▶ _Instrucciones de la tarea_: Reemplaza "Screen dimensions" por "Screen size" en todos los datos que siguen y reproduce el resto sin ningún cambio.
━━━━━ Datos proporcionados ━━━━━
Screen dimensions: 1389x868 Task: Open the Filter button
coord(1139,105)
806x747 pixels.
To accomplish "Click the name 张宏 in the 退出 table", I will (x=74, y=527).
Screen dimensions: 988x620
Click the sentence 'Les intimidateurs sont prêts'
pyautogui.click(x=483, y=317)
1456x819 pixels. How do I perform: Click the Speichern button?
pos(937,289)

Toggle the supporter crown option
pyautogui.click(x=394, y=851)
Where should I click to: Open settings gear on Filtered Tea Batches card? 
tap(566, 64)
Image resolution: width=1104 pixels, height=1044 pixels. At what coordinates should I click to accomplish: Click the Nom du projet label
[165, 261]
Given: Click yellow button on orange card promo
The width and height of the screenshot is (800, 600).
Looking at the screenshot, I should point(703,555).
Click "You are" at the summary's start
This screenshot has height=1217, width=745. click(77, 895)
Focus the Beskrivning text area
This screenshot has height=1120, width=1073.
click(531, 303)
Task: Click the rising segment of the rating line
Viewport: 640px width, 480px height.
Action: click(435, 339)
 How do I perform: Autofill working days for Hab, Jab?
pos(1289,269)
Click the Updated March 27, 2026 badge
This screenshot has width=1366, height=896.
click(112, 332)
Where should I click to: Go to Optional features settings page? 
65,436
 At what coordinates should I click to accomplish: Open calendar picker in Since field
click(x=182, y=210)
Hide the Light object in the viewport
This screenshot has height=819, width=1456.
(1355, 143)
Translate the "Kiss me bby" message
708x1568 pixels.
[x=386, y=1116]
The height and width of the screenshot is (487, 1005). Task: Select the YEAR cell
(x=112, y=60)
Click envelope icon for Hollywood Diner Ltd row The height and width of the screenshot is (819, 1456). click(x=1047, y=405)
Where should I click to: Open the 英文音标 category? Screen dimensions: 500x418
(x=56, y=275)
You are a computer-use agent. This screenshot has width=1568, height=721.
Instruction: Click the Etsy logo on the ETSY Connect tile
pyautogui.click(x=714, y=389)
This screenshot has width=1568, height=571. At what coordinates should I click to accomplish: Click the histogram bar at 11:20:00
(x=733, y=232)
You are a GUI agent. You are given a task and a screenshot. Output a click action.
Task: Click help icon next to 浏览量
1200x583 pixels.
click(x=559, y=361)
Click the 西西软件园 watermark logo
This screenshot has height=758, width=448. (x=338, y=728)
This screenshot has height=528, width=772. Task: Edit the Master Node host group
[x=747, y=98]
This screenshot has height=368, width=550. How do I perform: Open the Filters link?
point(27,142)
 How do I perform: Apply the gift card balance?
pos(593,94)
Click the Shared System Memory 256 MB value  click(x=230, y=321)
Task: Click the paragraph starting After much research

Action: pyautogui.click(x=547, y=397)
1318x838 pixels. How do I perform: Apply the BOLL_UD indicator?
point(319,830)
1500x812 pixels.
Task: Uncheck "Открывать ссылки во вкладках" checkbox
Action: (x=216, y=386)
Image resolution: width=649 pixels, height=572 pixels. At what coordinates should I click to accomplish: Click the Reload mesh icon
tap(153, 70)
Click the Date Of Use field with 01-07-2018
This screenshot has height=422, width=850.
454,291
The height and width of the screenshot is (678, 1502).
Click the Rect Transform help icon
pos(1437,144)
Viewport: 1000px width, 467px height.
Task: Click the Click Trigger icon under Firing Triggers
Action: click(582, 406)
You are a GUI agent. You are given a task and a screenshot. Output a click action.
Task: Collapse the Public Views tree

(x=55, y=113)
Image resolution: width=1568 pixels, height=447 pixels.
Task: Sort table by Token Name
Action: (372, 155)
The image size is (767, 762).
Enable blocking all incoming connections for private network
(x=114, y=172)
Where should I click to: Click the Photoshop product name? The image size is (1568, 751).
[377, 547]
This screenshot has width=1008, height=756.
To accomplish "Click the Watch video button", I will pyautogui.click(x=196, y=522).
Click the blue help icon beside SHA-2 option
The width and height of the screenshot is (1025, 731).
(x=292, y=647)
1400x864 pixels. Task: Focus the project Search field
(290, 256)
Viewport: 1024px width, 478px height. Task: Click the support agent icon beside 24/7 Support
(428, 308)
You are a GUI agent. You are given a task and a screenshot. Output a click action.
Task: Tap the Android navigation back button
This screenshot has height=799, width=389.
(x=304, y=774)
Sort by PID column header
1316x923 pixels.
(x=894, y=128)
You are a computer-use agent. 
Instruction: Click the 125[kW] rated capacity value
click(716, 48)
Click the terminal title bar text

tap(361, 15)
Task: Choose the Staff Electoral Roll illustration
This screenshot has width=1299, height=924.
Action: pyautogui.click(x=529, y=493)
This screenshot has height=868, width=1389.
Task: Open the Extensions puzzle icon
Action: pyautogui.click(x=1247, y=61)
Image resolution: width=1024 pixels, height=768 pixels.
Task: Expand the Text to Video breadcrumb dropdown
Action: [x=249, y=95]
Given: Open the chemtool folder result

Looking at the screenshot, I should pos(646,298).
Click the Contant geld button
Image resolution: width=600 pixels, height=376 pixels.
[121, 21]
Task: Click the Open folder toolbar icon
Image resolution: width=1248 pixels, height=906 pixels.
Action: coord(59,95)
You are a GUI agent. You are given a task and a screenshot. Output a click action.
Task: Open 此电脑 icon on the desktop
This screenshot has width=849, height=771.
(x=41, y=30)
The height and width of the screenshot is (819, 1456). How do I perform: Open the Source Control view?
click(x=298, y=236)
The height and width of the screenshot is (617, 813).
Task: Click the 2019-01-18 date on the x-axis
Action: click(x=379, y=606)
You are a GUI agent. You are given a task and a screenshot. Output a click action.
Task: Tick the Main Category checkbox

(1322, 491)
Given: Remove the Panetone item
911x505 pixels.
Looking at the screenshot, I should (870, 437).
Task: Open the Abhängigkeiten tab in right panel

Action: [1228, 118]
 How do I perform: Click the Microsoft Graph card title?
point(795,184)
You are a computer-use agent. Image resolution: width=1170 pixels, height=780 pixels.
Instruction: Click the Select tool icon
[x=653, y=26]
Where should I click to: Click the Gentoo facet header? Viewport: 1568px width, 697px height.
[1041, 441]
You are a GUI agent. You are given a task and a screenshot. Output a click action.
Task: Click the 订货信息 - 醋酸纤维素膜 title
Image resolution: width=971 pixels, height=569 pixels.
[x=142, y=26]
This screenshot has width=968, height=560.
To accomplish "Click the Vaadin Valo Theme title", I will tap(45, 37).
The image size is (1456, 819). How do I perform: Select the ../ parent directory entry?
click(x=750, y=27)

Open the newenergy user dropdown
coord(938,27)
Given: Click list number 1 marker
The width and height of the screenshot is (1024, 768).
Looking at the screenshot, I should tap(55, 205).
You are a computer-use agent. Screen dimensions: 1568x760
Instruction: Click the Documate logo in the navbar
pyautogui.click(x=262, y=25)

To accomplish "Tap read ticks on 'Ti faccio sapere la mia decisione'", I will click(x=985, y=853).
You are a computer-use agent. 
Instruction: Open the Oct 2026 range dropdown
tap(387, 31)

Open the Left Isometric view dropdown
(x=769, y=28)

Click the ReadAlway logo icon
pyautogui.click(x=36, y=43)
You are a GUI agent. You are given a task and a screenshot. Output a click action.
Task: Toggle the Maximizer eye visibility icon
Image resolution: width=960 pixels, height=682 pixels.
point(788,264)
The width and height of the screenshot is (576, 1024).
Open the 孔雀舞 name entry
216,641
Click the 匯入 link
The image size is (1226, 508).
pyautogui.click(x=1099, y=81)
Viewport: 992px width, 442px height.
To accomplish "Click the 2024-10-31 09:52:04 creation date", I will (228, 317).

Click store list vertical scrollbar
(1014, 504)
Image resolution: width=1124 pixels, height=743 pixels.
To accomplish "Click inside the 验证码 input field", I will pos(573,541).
━━━━━
▶ _Respuesta_:
Screen size: 1389x868 Task: Open the Filter button
coord(1139,105)
806x747 pixels.
To accomplish "Click the name 张宏 in the 退出 table", I will (x=74, y=527).
Screen size: 988x620
Click the sentence 'Les intimidateurs sont prêts'
pyautogui.click(x=483, y=317)
1456x819 pixels. How do I perform: Click the Speichern button?
pos(937,289)

Toggle the supporter crown option
pyautogui.click(x=394, y=851)
Where should I click to: Open settings gear on Filtered Tea Batches card? 
tap(566, 64)
Image resolution: width=1104 pixels, height=1044 pixels. At what coordinates should I click to accomplish: Click the Nom du projet label
[165, 261]
Given: Click yellow button on orange card promo
The width and height of the screenshot is (800, 600).
Looking at the screenshot, I should point(703,555).
Click "You are" at the summary's start
This screenshot has height=1217, width=745. click(77, 895)
Focus the Beskrivning text area
This screenshot has height=1120, width=1073.
click(531, 303)
Task: Click the rising segment of the rating line
Viewport: 640px width, 480px height.
Action: click(435, 339)
 How do I perform: Autofill working days for Hab, Jab?
pos(1289,269)
Click the Updated March 27, 2026 badge
This screenshot has width=1366, height=896.
click(112, 332)
Where should I click to: Go to Optional features settings page? 
65,436
 At what coordinates should I click to accomplish: Open calendar picker in Since field
click(x=182, y=210)
Hide the Light object in the viewport
This screenshot has height=819, width=1456.
(1355, 143)
Translate the "Kiss me bby" message
708x1568 pixels.
[x=386, y=1116]
The height and width of the screenshot is (487, 1005). Task: Select the YEAR cell
(x=112, y=60)
Click envelope icon for Hollywood Diner Ltd row The height and width of the screenshot is (819, 1456). click(x=1047, y=405)
Where should I click to: Open the 英文音标 category? Screen size: 500x418
(x=56, y=275)
You are a computer-use agent. This screenshot has width=1568, height=721.
Instruction: Click the Etsy logo on the ETSY Connect tile
pyautogui.click(x=714, y=389)
This screenshot has width=1568, height=571. At what coordinates should I click to accomplish: Click the histogram bar at 11:20:00
(x=733, y=232)
You are a GUI agent. You are given a task and a screenshot. Output a click action.
Task: Click help icon next to 浏览量
1200x583 pixels.
click(x=559, y=361)
Click the 西西软件园 watermark logo
This screenshot has height=758, width=448. (x=338, y=728)
This screenshot has height=528, width=772. Task: Edit the Master Node host group
[x=747, y=98]
This screenshot has height=368, width=550. How do I perform: Open the Filters link?
point(27,142)
 How do I perform: Apply the gift card balance?
pos(593,94)
Click the Shared System Memory 256 MB value  click(x=230, y=321)
Task: Click the paragraph starting After much research

Action: pyautogui.click(x=547, y=397)
1318x838 pixels. How do I perform: Apply the BOLL_UD indicator?
point(319,830)
1500x812 pixels.
Task: Uncheck "Открывать ссылки во вкладках" checkbox
Action: (x=216, y=386)
Image resolution: width=649 pixels, height=572 pixels. At what coordinates should I click to accomplish: Click the Reload mesh icon
tap(153, 70)
Click the Date Of Use field with 01-07-2018
This screenshot has height=422, width=850.
454,291
The height and width of the screenshot is (678, 1502).
Click the Rect Transform help icon
pos(1437,144)
Viewport: 1000px width, 467px height.
Task: Click the Click Trigger icon under Firing Triggers
Action: click(582, 406)
You are a GUI agent. You are given a task and a screenshot. Output a click action.
Task: Collapse the Public Views tree

(x=55, y=113)
Image resolution: width=1568 pixels, height=447 pixels.
Task: Sort table by Token Name
Action: (372, 155)
The image size is (767, 762).
Enable blocking all incoming connections for private network
(x=114, y=172)
Where should I click to: Click the Photoshop product name? The image size is (1568, 751).
[377, 547]
This screenshot has width=1008, height=756.
To accomplish "Click the Watch video button", I will pyautogui.click(x=196, y=522).
Click the blue help icon beside SHA-2 option
The width and height of the screenshot is (1025, 731).
(x=292, y=647)
1400x864 pixels. Task: Focus the project Search field
(290, 256)
Viewport: 1024px width, 478px height. Task: Click the support agent icon beside 24/7 Support
(428, 308)
You are a GUI agent. You are given a task and a screenshot. Output a click action.
Task: Tap the Android navigation back button
This screenshot has height=799, width=389.
(x=304, y=774)
Sort by PID column header
1316x923 pixels.
(x=894, y=128)
You are a computer-use agent. 
Instruction: Click the 125[kW] rated capacity value
click(716, 48)
Click the terminal title bar text

tap(361, 15)
Task: Choose the Staff Electoral Roll illustration
This screenshot has width=1299, height=924.
Action: pyautogui.click(x=529, y=493)
This screenshot has height=868, width=1389.
Task: Open the Extensions puzzle icon
Action: pyautogui.click(x=1247, y=61)
Image resolution: width=1024 pixels, height=768 pixels.
Task: Expand the Text to Video breadcrumb dropdown
Action: [x=249, y=95]
Given: Open the chemtool folder result

Looking at the screenshot, I should pos(646,298).
Click the Contant geld button
Image resolution: width=600 pixels, height=376 pixels.
[121, 21]
Task: Click the Open folder toolbar icon
Image resolution: width=1248 pixels, height=906 pixels.
Action: coord(59,95)
You are a GUI agent. You are given a task and a screenshot. Output a click action.
Task: Open 此电脑 icon on the desktop
This screenshot has width=849, height=771.
(x=41, y=30)
The height and width of the screenshot is (819, 1456). How do I perform: Open the Source Control view?
click(x=298, y=236)
The height and width of the screenshot is (617, 813).
Task: Click the 2019-01-18 date on the x-axis
Action: click(x=379, y=606)
You are a GUI agent. You are given a task and a screenshot. Output a click action.
Task: Tick the Main Category checkbox

(1322, 491)
Given: Remove the Panetone item
911x505 pixels.
Looking at the screenshot, I should (870, 437).
Task: Open the Abhängigkeiten tab in right panel

Action: [1228, 118]
 How do I perform: Click the Microsoft Graph card title?
point(795,184)
You are a computer-use agent. Image resolution: width=1170 pixels, height=780 pixels.
Instruction: Click the Select tool icon
[x=653, y=26]
Where should I click to: Click the Gentoo facet header? Viewport: 1568px width, 697px height.
[1041, 441]
You are a GUI agent. You are given a task and a screenshot. Output a click action.
Task: Click the 订货信息 - 醋酸纤维素膜 title
Image resolution: width=971 pixels, height=569 pixels.
[x=142, y=26]
This screenshot has width=968, height=560.
To accomplish "Click the Vaadin Valo Theme title", I will tap(45, 37).
The image size is (1456, 819). How do I perform: Select the ../ parent directory entry?
click(x=750, y=27)

Open the newenergy user dropdown
coord(938,27)
Given: Click list number 1 marker
The width and height of the screenshot is (1024, 768).
Looking at the screenshot, I should tap(55, 205).
You are a computer-use agent. Screen size: 1568x760
Instruction: Click the Documate logo in the navbar
pyautogui.click(x=262, y=25)

To accomplish "Tap read ticks on 'Ti faccio sapere la mia decisione'", I will click(x=985, y=853).
You are a computer-use agent. 
Instruction: Open the Oct 2026 range dropdown
tap(387, 31)

Open the Left Isometric view dropdown
(x=769, y=28)

Click the ReadAlway logo icon
pyautogui.click(x=36, y=43)
You are a GUI agent. You are given a task and a screenshot. Output a click action.
Task: Toggle the Maximizer eye visibility icon
Image resolution: width=960 pixels, height=682 pixels.
point(788,264)
The width and height of the screenshot is (576, 1024).
Open the 孔雀舞 name entry
216,641
Click the 匯入 link
The image size is (1226, 508).
pyautogui.click(x=1099, y=81)
Viewport: 992px width, 442px height.
To accomplish "Click the 2024-10-31 09:52:04 creation date", I will (228, 317).

Click store list vertical scrollbar
(1014, 504)
Image resolution: width=1124 pixels, height=743 pixels.
To accomplish "Click inside the 验证码 input field", I will pos(573,541).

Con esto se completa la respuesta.